**Work instructions:** Copy every line of the entries that includes the word "computer".

Stored data entries

----------------

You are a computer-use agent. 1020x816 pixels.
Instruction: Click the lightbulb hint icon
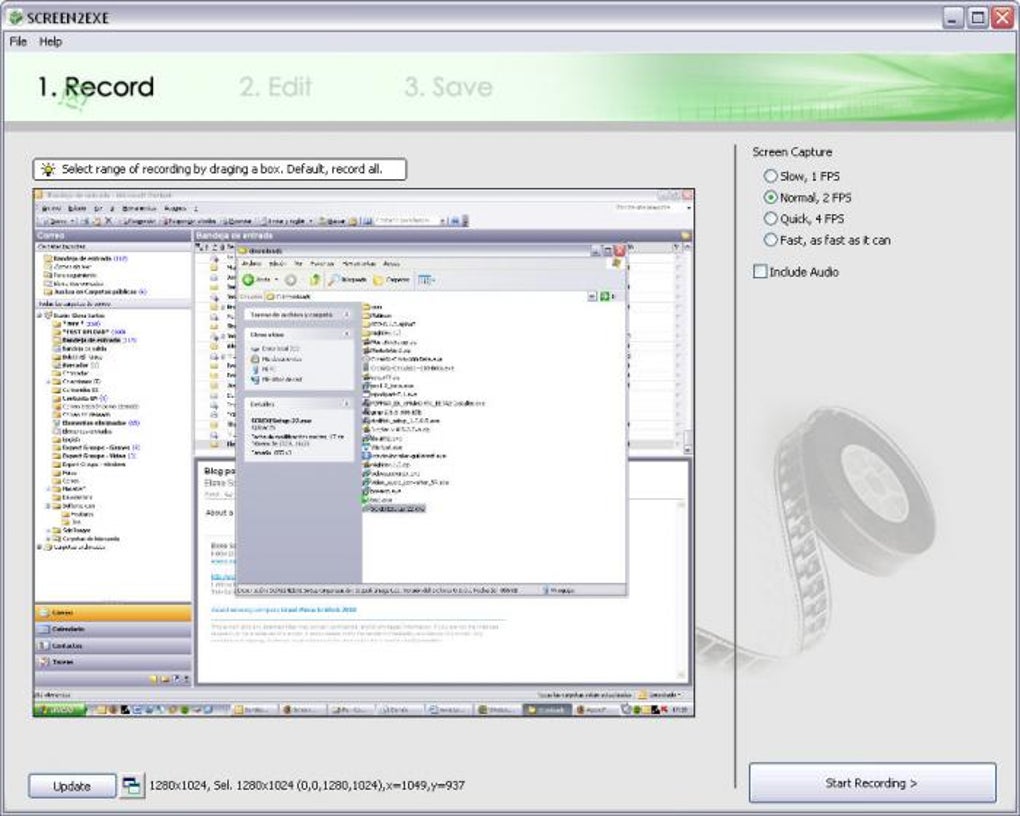47,169
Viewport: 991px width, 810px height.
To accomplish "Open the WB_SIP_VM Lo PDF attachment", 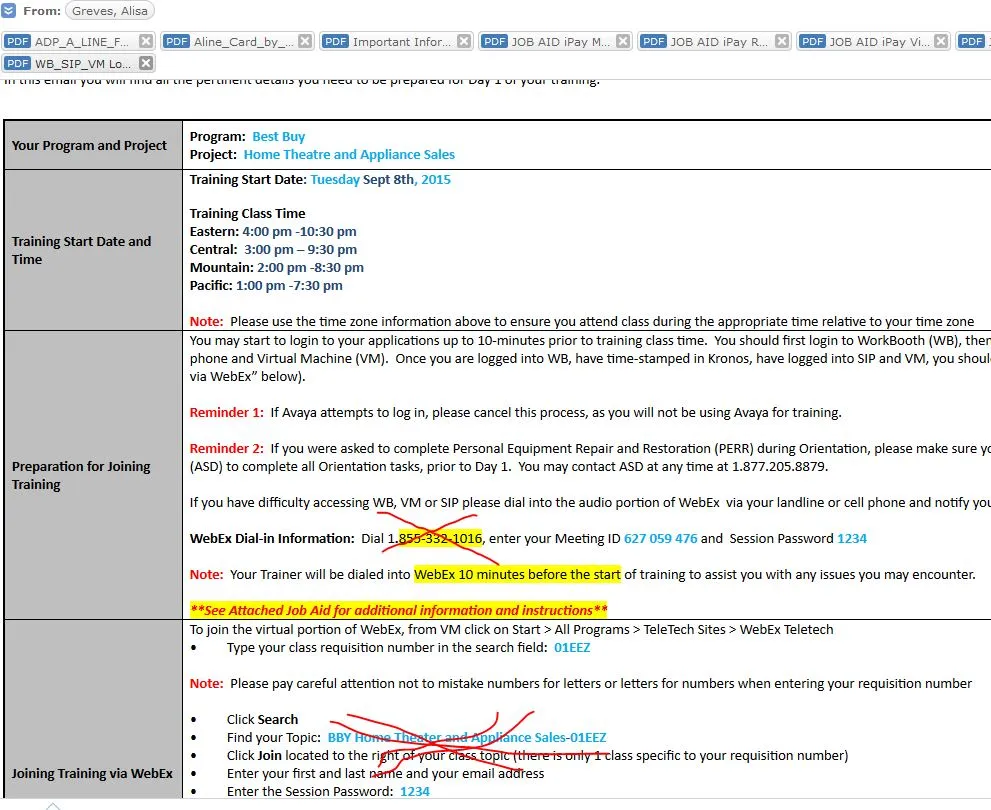I will (80, 64).
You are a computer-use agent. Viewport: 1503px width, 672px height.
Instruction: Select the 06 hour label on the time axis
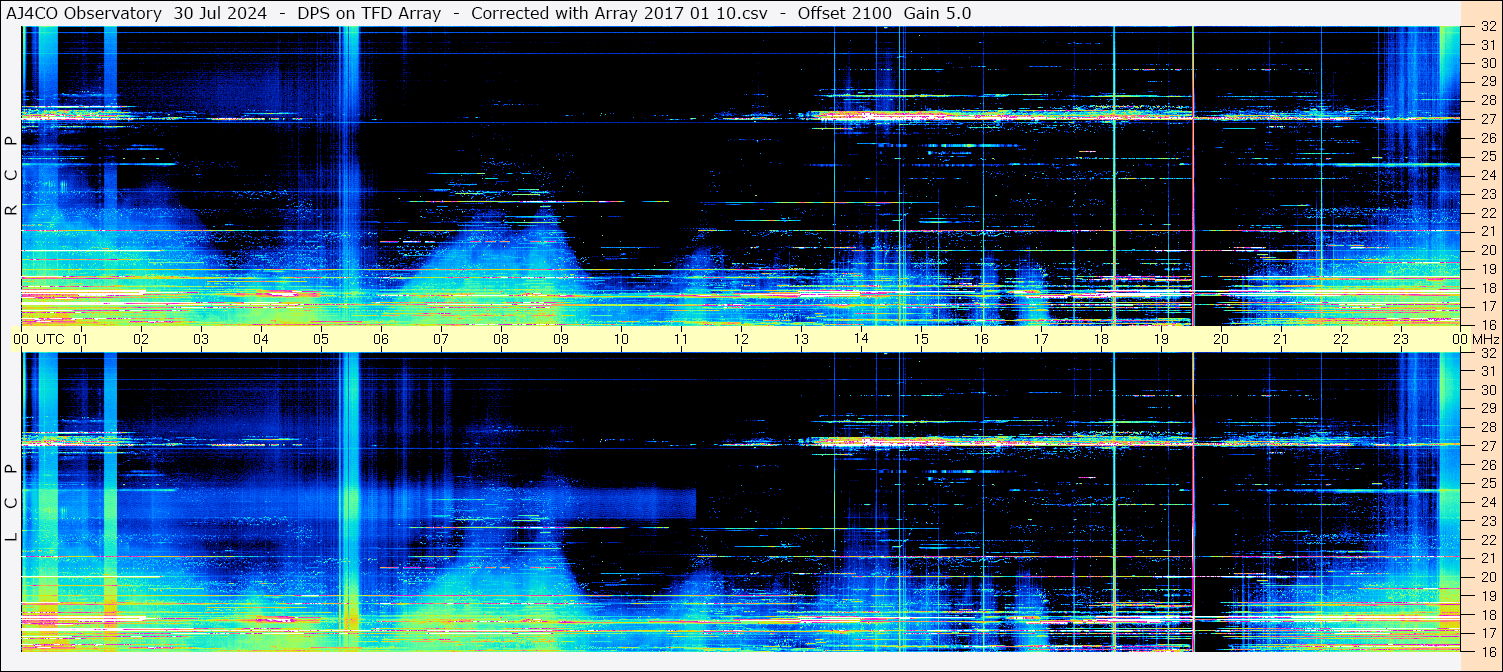pos(381,339)
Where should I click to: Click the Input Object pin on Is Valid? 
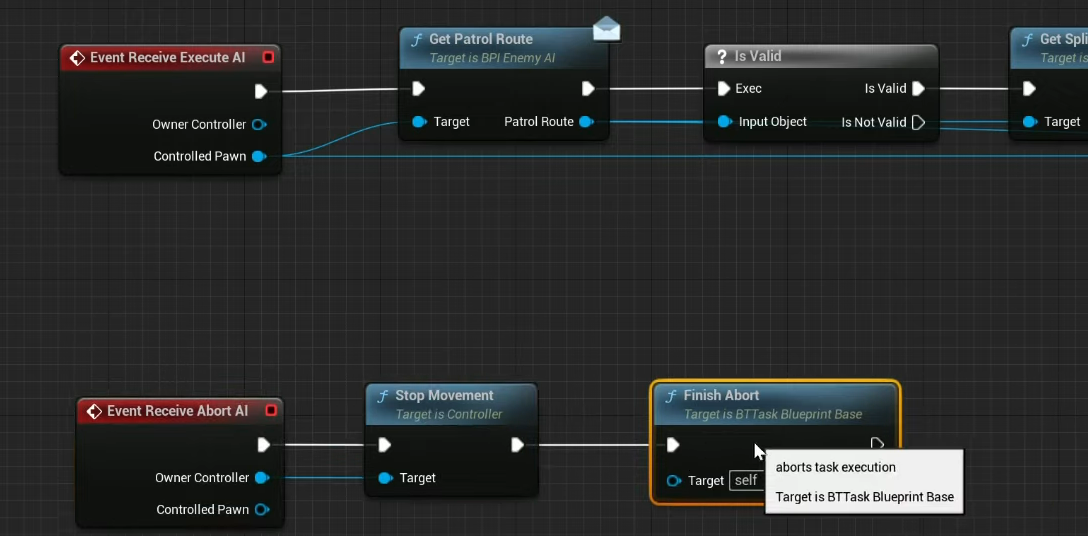click(724, 122)
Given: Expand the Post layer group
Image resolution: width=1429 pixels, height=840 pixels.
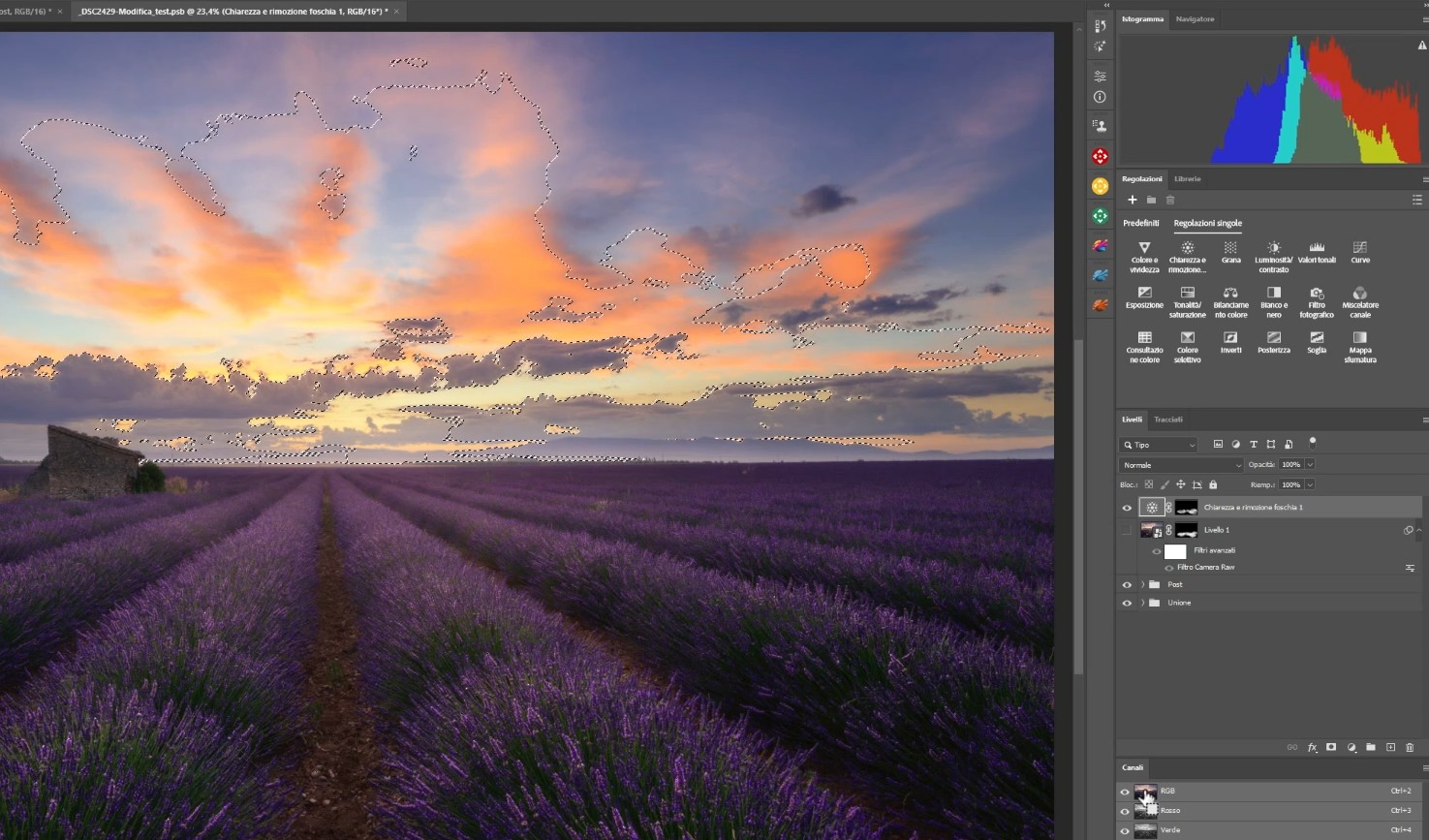Looking at the screenshot, I should point(1142,584).
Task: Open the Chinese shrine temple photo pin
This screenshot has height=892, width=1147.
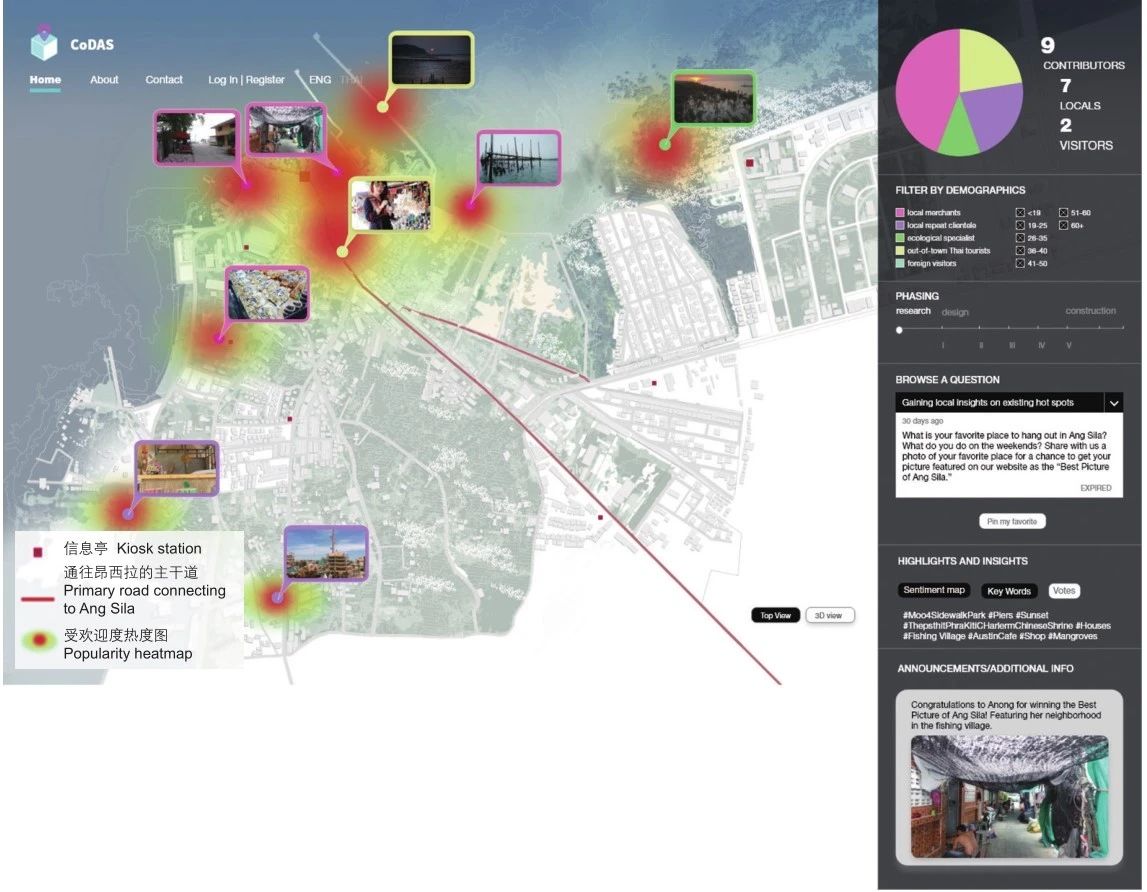Action: (326, 553)
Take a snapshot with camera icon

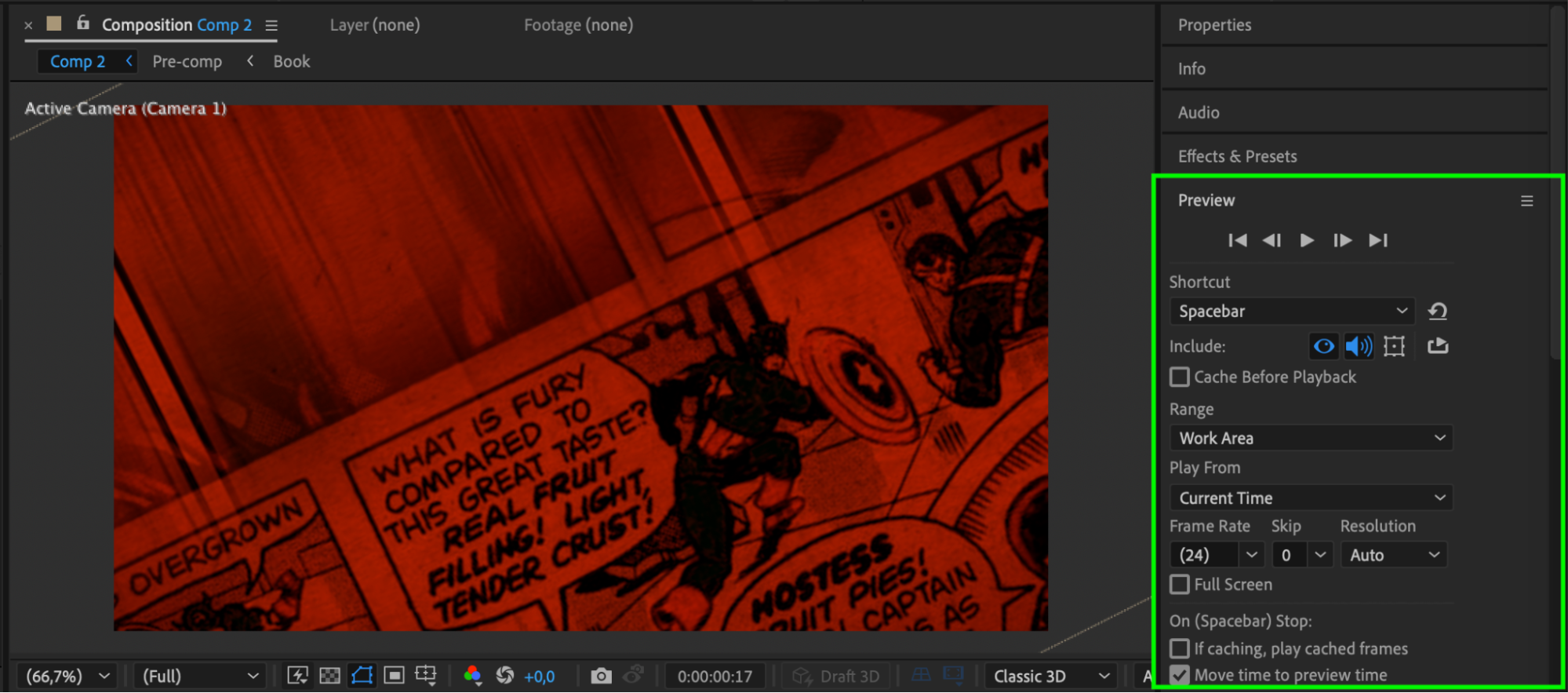tap(601, 676)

----------------

**Completed exercise:**
You are a computer-use agent. 1020x816 pixels.
You are a computer-use agent. Viewport: 1503px width, 672px height.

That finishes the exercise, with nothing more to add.